Oh, and it didn't help that the museum's education director accidentally sent the critical panel an email meant for the museum’s senior directors, saying, “I don’t see this as difficult to respond to, if any response is even needed."
The film itself — from what we know of it — is called The Rise of Al Qaeda, and is, as its title would suggest, a very short documentary about the development of the international terrorist group, narrated by NBC anchor Brian Williams. Very, very few people have actually seen the video — one screening involved a small group of Sept. 11 relatives and policemen, another involved an interfaith clergy advisory panel. It has yet to be released to the public, and media outlets who have tried to see it, like The Daily Beast and the New York Times, have been denied access.
Why? You might assume that it's a matter of security — anything to do with 9/11 is probably under extra protection, and understandably so. According to The Daily Beast, though, it's not about that: the museum has said it "wants the video to be viewed only in the context of the other exhibits." (The Beast's Dean Obeidallah seems less than convinced, however, pointing out that "when a party won’t release a key piece of information, it’s generally because that information will hurt their argument, bolster their opponent’s, or both.") Either way, the museum's choice to keep the video under lock-and-key is adding fodder to the controversy — like anything else, being hidden has made it instantly more desirable.
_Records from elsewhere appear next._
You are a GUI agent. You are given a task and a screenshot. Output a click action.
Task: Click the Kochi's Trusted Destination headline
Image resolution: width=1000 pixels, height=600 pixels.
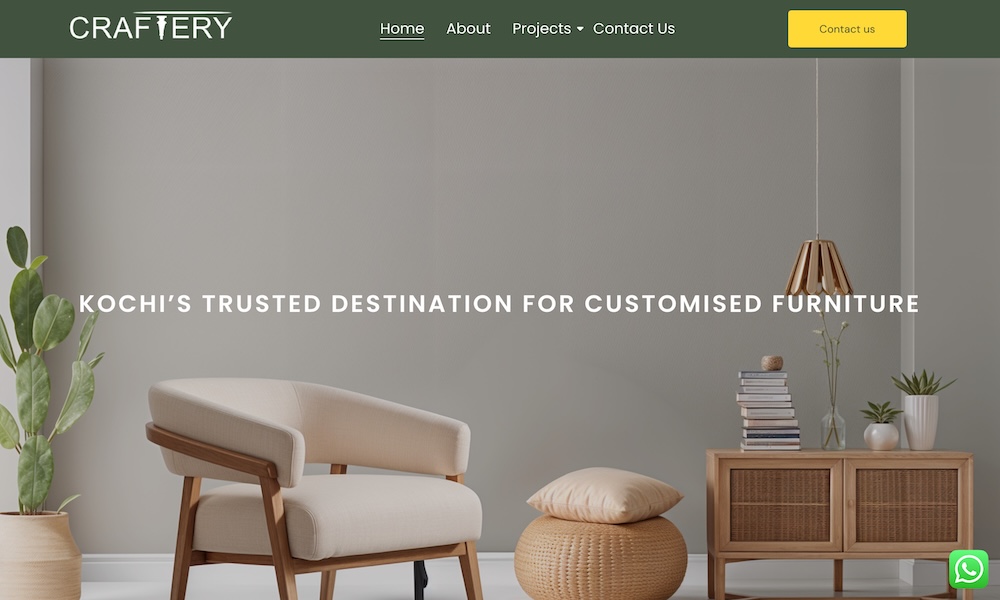(499, 304)
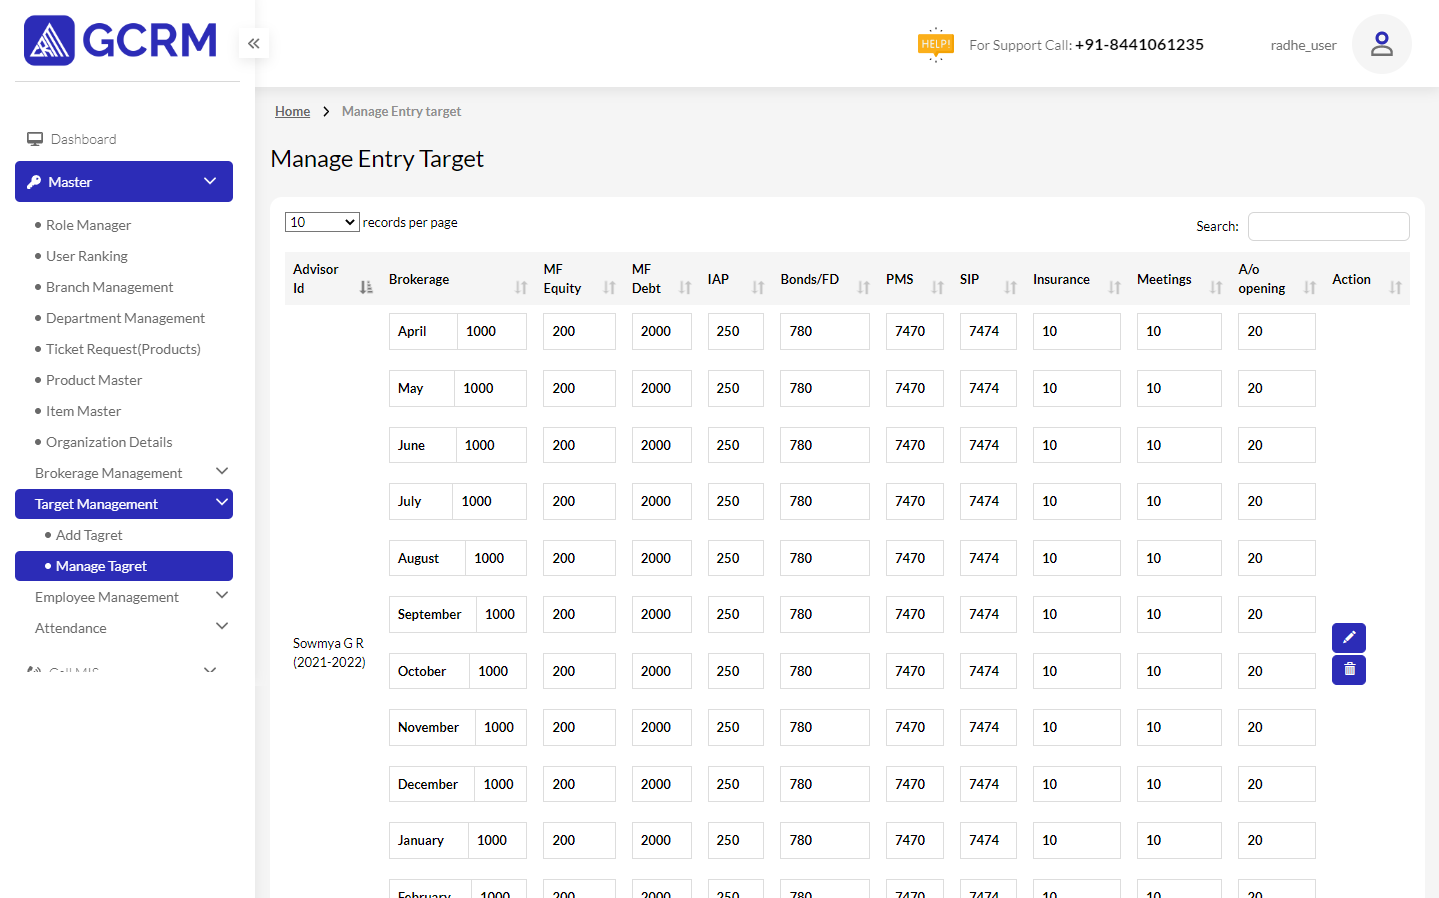Collapse the sidebar using double-chevron icon

click(x=254, y=43)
According to the museum's website, its mission "is to bear solemn witness to the terrorist attacks of September 11, 2001 and February 26, 1993." On its page, its reads:
The Museum honors the nearly 3,000 victims of these attacks and all those who risked their lives to save others. It further recognizes the thousands who survived and all who demonstrated extraordinary compassion in the aftermath. Demonstrating the consequences of terrorism on individual lives and its impact on communities at the local, national, and international levels, the Museum attests to the triumph of human dignity over human depravity and affirms an unwavering commitment to the fundamental value of human life.
Whether intentional or not, the secrecy surrounding the video has made the museum a hot topic — but it's also allowed the point of the memorial to be lost in the hype. Though the focus should be on the museum's important mission — and those for whom it is being built — speculation around a clandestine, six-minute film is dominating the narrative instead.